[Saved entries]
* * *

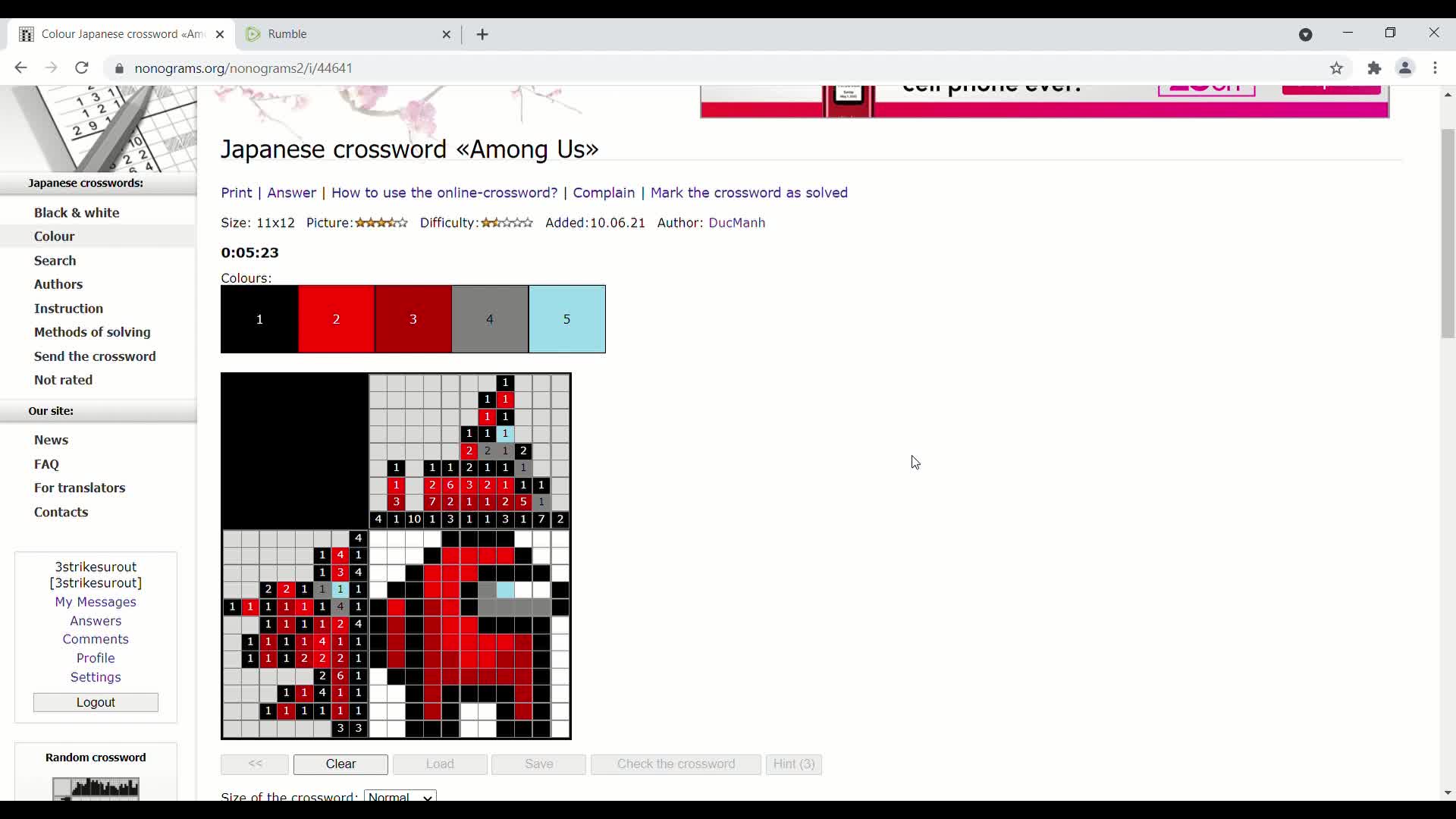Viewport: 1456px width, 819px height.
Task: Select the light blue colour 5
Action: click(x=566, y=319)
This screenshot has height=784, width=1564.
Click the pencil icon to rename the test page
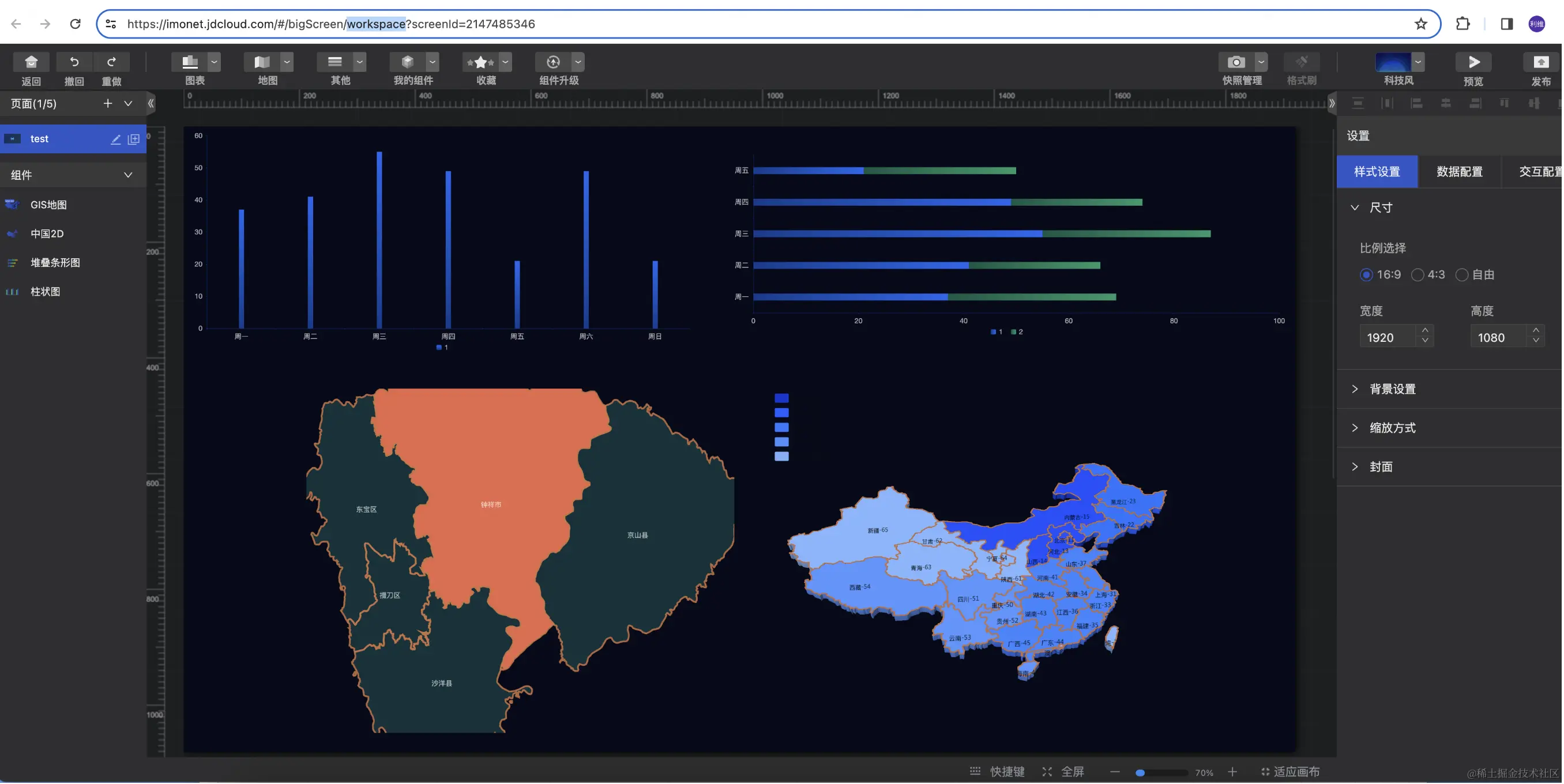click(115, 139)
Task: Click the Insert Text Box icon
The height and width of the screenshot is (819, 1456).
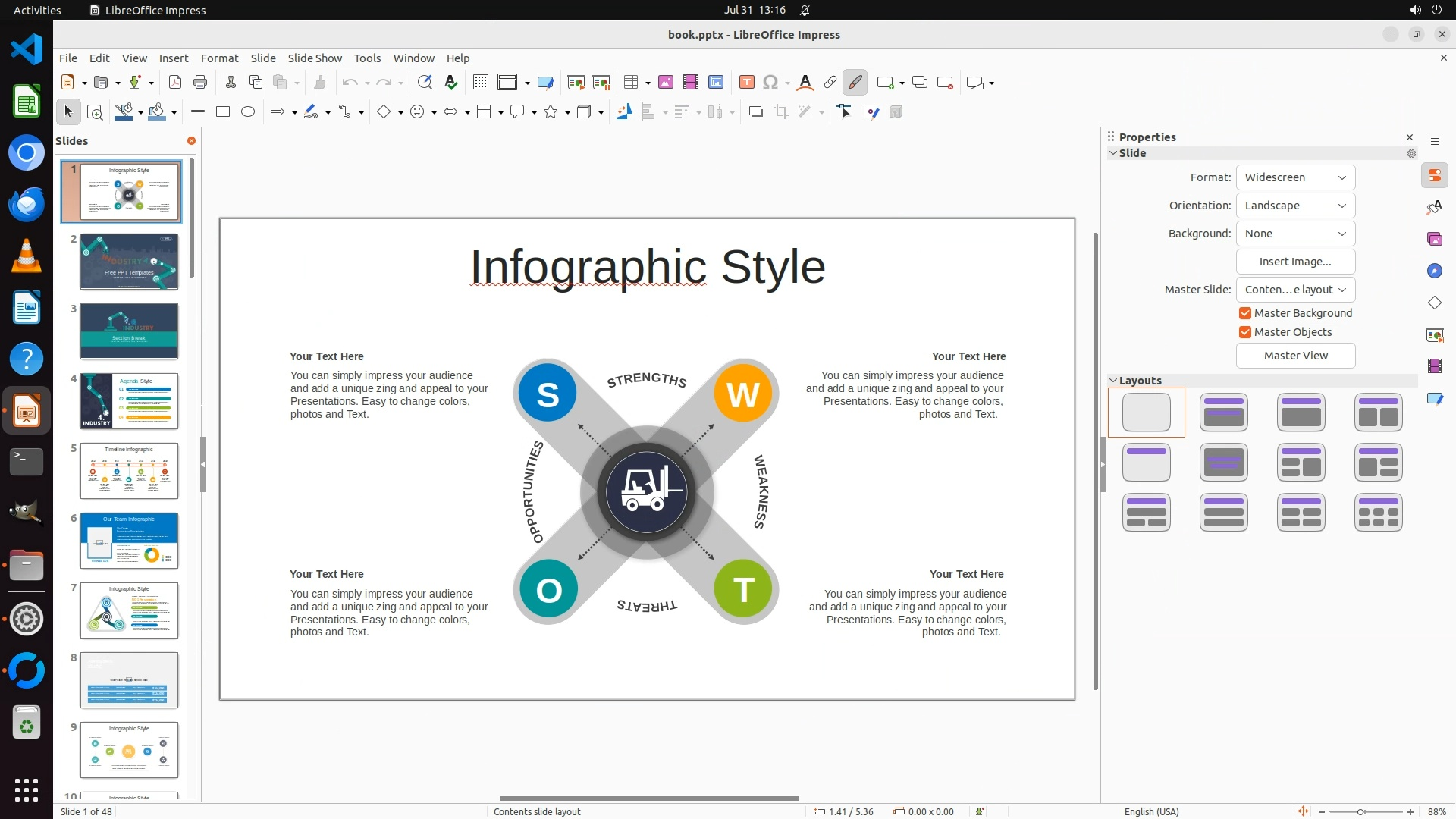Action: coord(746,83)
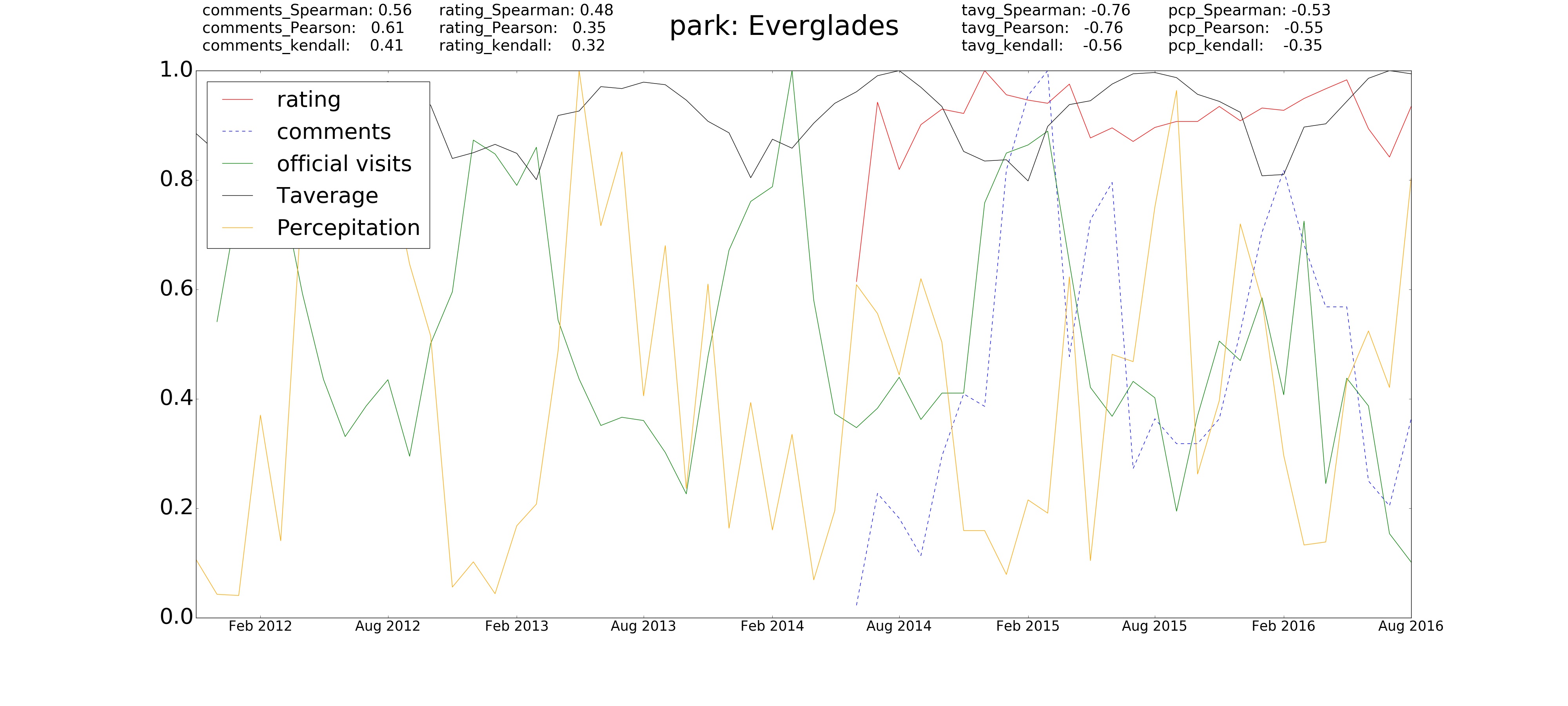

* * *

Prompt: No pictures should appear in the copy. Print exactly the lines above from the line containing "Click the pencil icon to rename the test page" through the last line of the data.

Exercise solution:
Click the pencil icon to rename the test page
click(115, 139)
Task: Click the Insert Text Box icon
The height and width of the screenshot is (819, 1456).
Action: coord(746,83)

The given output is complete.